De nouvelles règles pour les médias sociaux, les plateformes de streaming en ligne pourraient menacer la liberté d’expression en Inde, selon les critiques

Vendredi, les défenseurs de la liberté d’Internet ont averti que les nouvelles réglementations indiennes sur les médias sociaux pourraient constituer une menace pour la liberté d’expression, après que New Delhi a annoncé des plans pour de nouvelles règles strictes qui pourraient forcer les plateformes à supprimer le contenu qu’elle juge répréhensible.

En vertu de la nouvelle réglementation – dévoilée jeudi et qui doit entrer en vigueur dans trois mois – les plateformes de médias sociaux, les services de streaming en ligne et les services d’actualités numériques pourraient être contraints de supprimer du contenu 36 heures après le dépôt d’une plainte.

Les entreprises technologiques devront également divulguer l’origine d’un “tweet ou message malveillant” si un tribunal indien ou le gouvernement le leur demande.

Cela pourrait conduire à la divulgation de messages cryptés – un argument de vente fondamental pour la plate-forme WhatsApp appartenant à Facebook, qui compte des centaines de millions d’utilisateurs en Inde.

Mozilla, développeur du navigateur Internet Firefox utilisé par des centaines de millions de personnes dans le monde, a demandé le retrait de la réglementation.

« Dans leur forme actuelle, ces règles porteront indéniablement atteinte à la liberté d’expression, à la vie privée et à la sécurité et pourraient faire l’objet de contestations judiciaires », a déclaré Udbhav Tiwari, conseiller en politique publique de Mozilla Corporation.

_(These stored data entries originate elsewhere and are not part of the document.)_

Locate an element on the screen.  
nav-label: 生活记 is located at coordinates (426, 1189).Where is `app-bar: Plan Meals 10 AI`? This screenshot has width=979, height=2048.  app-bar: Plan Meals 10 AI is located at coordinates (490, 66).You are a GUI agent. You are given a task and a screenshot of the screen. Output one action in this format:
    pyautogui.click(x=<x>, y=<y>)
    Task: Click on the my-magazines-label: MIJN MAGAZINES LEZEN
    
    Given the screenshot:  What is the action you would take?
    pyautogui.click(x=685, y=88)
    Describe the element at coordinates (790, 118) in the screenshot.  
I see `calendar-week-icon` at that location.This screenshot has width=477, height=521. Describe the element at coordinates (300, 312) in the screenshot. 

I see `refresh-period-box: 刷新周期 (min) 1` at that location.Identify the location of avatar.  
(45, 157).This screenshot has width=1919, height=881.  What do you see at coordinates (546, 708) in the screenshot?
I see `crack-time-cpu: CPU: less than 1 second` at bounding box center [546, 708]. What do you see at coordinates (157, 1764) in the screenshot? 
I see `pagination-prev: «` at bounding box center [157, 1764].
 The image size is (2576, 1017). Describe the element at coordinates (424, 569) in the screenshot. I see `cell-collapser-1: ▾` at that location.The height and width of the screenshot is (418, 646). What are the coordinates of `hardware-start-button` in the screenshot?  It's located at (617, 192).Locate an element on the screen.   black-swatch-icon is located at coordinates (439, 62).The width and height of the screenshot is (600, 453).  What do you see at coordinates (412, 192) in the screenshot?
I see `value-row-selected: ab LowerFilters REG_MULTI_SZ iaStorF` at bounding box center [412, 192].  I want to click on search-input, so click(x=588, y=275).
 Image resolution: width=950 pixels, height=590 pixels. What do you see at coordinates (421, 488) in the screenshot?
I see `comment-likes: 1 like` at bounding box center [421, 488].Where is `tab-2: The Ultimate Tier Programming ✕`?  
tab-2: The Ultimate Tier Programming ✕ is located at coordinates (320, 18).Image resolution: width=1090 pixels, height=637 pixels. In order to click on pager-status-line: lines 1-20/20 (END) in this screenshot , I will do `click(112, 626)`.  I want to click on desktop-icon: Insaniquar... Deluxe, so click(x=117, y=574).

« Des dispositions telles que la traçabilité du contenu crypté, les délais de suppression de contenu stricts et le filtrage de contenu automatisé sont brutales et disproportionnées par rapport à l’intention derrière ces changements. »

D’autres militants indiens ont également averti que les règlements pourraient être contestés devant les tribunaux.

“Je pense que ces nouvelles règles sont extrêmement préoccupantes car elles imposent une réglementation sur la liberté d’expression et la vie privée sans aucun fondement juridique”, a déclaré à l’AFP Nikhil Pahwa, fondateur d’un portail d’information numérique et cyberactiviste.

“À mon avis, toutes ces règles devraient être contestées devant les tribunaux et si elles le sont, je doute qu’elles tiennent le coup.”

Facebook et Twitter, pour qui les 1,3 milliard d’habitants de l’Inde constituent un marché clé, ont déclaré qu’ils étudiaient les directives.

“Nous sommes impatients de poursuivre notre engagement avec le gouvernement indien pour trouver un équilibre entre transparence, liberté d’expression et vie privée”, a déclaré un porte-parole de Twitter.

Le géant des médias sociaux veut une réglementation « qui protège l’Internet ouvert, l’accès universel et favorise la concurrence et l’innovation », ont-ils ajouté.

New Delhi a accusé les grandes entreprises technologiques de “double standard” en annonçant jeudi la nouvelle réglementation.

L’administration du Premier ministre Narendra Modi est engagée dans une bataille prolongée avec Twitter contre les protestations de dizaines de milliers d’agriculteurs contre les réformes du marché gouvernementales, au cours desquelles le géant des médias sociaux a refusé une ordonnance du gouvernement de supprimer des centaines de comptes et de commentaires.

Le ministre des Technologies de l’information, Ravi Shankar Prasad, a déclaré que les entreprises technologiques doivent être “plus responsables, plus redevables”, qualifiant les règles de “surveillance douce”.

Un responsable du gouvernement a déclaré que les discussions sur les plans avaient déjà commencé avec les entreprises technologiques.

“Ils acceptent qu’il devra y avoir une sorte de réglementation”, a déclaré le responsable sous couvert d’anonymat. « Il pourrait y avoir des changements dans les règles ».